Compute energy in joules directly from voltage and charge (E = V × Q) or from capacitance and voltage (E = ½ C V²). Real‑time results with full formula traceability.
The joule (J) is the SI unit of energy, and the volt (V) measures electric potential. The relationship derives directly from the definition: one volt equals one joule per coulomb (1 V = 1 J/C). Hence, moving a charge Q through a potential difference V transfers energy E = V × Q. In capacitive systems, energy is stored in the electric field: E = ½ C V², where C is capacitance. Both formulas are cornerstones of electromagnetism and electrical engineering.
Fundamental energy relations:
E (J) = V (V) × Q (C) | E (J) = ½ × C (F) × V² (V²)

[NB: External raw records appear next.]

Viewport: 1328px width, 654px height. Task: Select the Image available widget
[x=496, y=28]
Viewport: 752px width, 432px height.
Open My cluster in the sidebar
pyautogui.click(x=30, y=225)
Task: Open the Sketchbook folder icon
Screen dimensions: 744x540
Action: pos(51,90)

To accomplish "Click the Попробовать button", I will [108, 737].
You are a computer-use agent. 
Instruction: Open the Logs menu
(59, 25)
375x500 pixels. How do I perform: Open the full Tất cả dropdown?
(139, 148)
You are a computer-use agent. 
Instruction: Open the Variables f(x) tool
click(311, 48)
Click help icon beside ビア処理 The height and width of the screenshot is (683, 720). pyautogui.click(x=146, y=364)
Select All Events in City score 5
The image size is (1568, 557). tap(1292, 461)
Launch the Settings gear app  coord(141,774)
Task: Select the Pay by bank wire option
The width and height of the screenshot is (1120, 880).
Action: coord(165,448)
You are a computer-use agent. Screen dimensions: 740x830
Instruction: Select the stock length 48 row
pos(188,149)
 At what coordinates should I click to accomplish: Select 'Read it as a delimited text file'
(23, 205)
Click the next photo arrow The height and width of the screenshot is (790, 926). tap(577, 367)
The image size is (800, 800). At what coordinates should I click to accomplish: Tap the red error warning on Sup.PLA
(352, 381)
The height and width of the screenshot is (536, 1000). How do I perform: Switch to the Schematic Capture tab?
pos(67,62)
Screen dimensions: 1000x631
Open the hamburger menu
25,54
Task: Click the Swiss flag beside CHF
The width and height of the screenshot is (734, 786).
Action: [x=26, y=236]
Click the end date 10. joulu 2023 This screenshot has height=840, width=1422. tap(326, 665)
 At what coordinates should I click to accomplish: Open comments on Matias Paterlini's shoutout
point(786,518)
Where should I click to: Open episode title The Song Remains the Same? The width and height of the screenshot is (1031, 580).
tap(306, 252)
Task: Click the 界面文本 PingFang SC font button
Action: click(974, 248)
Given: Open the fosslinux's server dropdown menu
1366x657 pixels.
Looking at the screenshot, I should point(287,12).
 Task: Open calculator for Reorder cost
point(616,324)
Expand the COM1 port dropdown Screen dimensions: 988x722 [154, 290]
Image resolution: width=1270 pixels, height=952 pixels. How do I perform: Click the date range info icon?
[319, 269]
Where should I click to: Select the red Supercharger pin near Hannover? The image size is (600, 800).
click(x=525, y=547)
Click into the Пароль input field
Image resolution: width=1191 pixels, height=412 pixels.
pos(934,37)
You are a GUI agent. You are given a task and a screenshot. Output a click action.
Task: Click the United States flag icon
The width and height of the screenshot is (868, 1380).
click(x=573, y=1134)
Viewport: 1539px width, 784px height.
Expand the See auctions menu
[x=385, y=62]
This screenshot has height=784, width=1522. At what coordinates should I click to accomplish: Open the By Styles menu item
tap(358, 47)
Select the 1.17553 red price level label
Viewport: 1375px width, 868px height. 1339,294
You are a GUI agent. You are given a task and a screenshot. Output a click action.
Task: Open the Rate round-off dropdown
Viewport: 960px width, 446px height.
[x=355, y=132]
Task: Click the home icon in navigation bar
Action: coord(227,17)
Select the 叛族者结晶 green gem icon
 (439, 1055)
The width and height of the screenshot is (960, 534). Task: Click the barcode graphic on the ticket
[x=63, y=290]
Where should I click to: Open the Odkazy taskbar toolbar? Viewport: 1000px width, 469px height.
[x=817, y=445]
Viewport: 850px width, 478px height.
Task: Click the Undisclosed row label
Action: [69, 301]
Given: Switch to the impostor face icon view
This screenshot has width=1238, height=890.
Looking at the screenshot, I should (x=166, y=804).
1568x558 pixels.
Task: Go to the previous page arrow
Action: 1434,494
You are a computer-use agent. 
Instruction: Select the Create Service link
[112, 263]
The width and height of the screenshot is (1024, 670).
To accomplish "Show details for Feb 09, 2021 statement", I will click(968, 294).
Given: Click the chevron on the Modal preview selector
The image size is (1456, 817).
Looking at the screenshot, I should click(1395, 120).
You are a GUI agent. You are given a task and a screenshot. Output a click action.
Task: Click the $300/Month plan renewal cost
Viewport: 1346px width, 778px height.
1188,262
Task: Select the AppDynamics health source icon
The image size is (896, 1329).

Derived from work done against electric field: dW = V·dq
The volt is defined as the potential difference that causes one ampere of current to do one watt of work (1 V = 1 W/A). Since power P = V·I and energy = P·t, integrating over time: E = ∫ V·I dt = V·∫ I dt = V·Q (for constant V). For a capacitor, I = C·dV/dt, leading to stored energy E = ∫ V·C·dV = ½ C V². These formulas are experimentally verified and used in every electrical engineering discipline. The work of James Prescott Joule (1818–1889) and Alessandro Volta (1745–1827) established the quantitative link between electrical and thermal energy.
Modern applications include renewable energy systems (solar + supercapacitors), electric vehicle battery packs (joules correspond to range), and high‑voltage transmission line studies. This calculator applies double‑precision arithmetic, ensuring accuracy beyond typical engineering needs (±1e‑12 relative error).
| System / Component | Voltage | Charge / Capacitance | Energy (Joules) | Practical context |
|---|---|---|---|---|
| Lightning bolt | ~100 MV | ~15 C | 1.5 × 10⁹ J | ~ 416 kWh, enough for 14 houses/day |
| Camera flash capacitor | 330 V | 120 µF | 6.53 J | Single high‑intensity flash |
| Smartphone battery (Li‑ion) | 3.7 V | 10 Ah ≈ 36000 C | 133,200 J | ~ 37 Wh, 1 day moderate use |
| Electron accelerated by 1 V | 1 V | 1.602 × 10⁻¹⁹ C | 1.602 × 10⁻¹⁹ J | 1 electronvolt (eV) = 1.602e-19 J |
| Power line capacitor bank | 15 kV | 50 µF | 5,625 J | Power factor correction |
A medical defibrillator stores energy in a capacitor bank charged to a specific voltage. Typical biphasic defibrillators deliver 150–360 J. Using E = ½ C V², if a capacitor of 60 µF is charged to 3000 V, the stored energy = 0.5 × 60×10⁻⁶ × (3000)² = 270 J. This energy is then discharged through the patient's chest to restore cardiac rhythm. Our calculator allows biomedical engineers to verify energy thresholds rapidly, ensuring device safety and clinical efficacy.